▸ Source text:
%%
The fundamental accusation against the peasants, however, and that which underlies and gives rise to all their other faults, is “their lack of intelligence and overwhelming ignorance” (§2.4)). This means, in its most basic form, that they are ignorant of everything but their immediate environment: “the only things a countryman knows are belts and cudgels, cows and plow-shaft pins, waterwheels and drover’s whips,” etc. (§2.3). From this follow more specific areas of ignorance—of refined foods (§3.8), of appropriate dress (idem), of the appropriate language to use in poetry (§5), of personal hygiene (§8.15), and of such urban institutions as the bathhouse (§3.11) and the latrine (§§3.40–41). Above all, they are ignorant of and indifferent to religion: “They gather in the mosques to calculate their taxes, but not one of them makes a prostration or says a prayer” (§2.7). Al-Shirbīnī illustrates this trait with no fewer than thirteen separate anecdotes describing peasants voiding their prayers through ignorance (§§3.63–76).
Significantly too, al-Shirbīnī points, in his summary of the peasant’s characteristics, not only to the former’s general turpitude but also to a specific animus against members of the author’s own class: “They have no mercy on a scholar / Only on those who practice evil and the oppressor” (§8.18).
%%
▸ Stored data:
%%
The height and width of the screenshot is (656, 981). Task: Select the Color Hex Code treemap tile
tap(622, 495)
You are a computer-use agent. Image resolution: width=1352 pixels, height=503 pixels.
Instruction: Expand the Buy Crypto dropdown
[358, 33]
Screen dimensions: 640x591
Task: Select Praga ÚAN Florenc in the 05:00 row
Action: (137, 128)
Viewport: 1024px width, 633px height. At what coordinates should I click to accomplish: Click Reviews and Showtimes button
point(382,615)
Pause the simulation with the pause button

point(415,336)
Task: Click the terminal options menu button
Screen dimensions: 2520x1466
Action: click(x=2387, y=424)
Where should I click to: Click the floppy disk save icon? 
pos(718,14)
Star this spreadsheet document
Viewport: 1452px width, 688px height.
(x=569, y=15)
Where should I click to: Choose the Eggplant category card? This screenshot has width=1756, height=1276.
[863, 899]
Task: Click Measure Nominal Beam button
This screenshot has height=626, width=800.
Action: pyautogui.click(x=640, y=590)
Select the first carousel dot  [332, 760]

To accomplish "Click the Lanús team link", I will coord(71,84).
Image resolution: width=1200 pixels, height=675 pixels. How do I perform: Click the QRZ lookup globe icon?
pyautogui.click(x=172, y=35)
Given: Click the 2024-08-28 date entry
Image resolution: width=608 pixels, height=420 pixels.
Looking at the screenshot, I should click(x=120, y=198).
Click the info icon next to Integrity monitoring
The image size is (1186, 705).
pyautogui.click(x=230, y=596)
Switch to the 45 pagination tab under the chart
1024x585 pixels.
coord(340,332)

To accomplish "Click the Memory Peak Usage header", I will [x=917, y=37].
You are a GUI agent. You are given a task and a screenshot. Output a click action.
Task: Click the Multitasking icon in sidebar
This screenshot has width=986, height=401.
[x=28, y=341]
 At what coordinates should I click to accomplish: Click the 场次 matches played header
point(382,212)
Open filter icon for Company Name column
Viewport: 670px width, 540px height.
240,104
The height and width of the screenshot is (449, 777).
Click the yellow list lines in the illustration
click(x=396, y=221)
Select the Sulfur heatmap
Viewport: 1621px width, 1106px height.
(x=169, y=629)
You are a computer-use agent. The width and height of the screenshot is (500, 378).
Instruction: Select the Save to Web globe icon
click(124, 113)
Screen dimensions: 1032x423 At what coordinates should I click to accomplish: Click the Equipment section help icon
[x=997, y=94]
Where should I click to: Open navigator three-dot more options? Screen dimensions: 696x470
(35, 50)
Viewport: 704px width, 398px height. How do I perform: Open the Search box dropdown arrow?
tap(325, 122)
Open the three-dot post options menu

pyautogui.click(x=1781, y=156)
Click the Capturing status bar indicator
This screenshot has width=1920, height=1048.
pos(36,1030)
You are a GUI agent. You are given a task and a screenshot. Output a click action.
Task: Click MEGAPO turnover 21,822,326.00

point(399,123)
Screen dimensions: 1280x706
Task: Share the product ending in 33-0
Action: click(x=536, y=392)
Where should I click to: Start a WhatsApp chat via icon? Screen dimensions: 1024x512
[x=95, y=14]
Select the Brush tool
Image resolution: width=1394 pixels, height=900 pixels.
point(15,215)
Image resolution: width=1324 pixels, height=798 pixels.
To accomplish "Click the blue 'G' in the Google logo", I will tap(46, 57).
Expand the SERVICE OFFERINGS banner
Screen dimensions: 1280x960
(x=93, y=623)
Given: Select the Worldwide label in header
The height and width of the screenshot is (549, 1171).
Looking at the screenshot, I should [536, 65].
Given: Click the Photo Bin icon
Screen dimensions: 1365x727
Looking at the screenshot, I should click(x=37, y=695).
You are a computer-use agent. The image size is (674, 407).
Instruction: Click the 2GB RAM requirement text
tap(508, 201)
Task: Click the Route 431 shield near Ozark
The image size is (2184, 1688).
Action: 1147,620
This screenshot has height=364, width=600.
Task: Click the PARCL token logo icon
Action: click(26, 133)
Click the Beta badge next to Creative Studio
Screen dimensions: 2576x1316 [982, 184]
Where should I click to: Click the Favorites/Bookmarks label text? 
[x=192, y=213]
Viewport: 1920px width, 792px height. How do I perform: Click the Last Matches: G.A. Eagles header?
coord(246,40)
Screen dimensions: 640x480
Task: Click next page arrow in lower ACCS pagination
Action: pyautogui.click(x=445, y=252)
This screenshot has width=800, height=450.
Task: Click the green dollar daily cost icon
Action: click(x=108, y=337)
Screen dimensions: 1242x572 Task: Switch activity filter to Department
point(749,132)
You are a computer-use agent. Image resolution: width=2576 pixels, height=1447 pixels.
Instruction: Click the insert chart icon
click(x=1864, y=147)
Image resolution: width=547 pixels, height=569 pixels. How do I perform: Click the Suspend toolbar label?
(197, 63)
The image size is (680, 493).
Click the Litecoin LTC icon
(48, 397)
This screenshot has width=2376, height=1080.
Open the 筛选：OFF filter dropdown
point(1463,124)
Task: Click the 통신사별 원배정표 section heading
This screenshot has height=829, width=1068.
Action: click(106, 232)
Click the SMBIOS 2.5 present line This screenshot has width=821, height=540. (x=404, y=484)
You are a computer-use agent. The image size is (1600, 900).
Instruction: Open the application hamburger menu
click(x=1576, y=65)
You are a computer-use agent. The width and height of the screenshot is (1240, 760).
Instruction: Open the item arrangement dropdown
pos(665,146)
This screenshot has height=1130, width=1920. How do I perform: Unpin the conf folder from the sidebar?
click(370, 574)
%%
▸ Exercise objective:
Answer these questions using the passage on al-Shirbīnī's portrait of the peasants:
1. What is named as the fundamental accusation against the peasants?
2. How many separate anecdotes does al-Shirbīnī give of peasants voiding their prayers through ignorance?
3. In the verse quoted from §8.18, who is it that the peasants have no mercy on?

▸ Response to the exercise:
1. Their lack of intelligence and overwhelming ignorance.
2. Thirteen.
3. A scholar.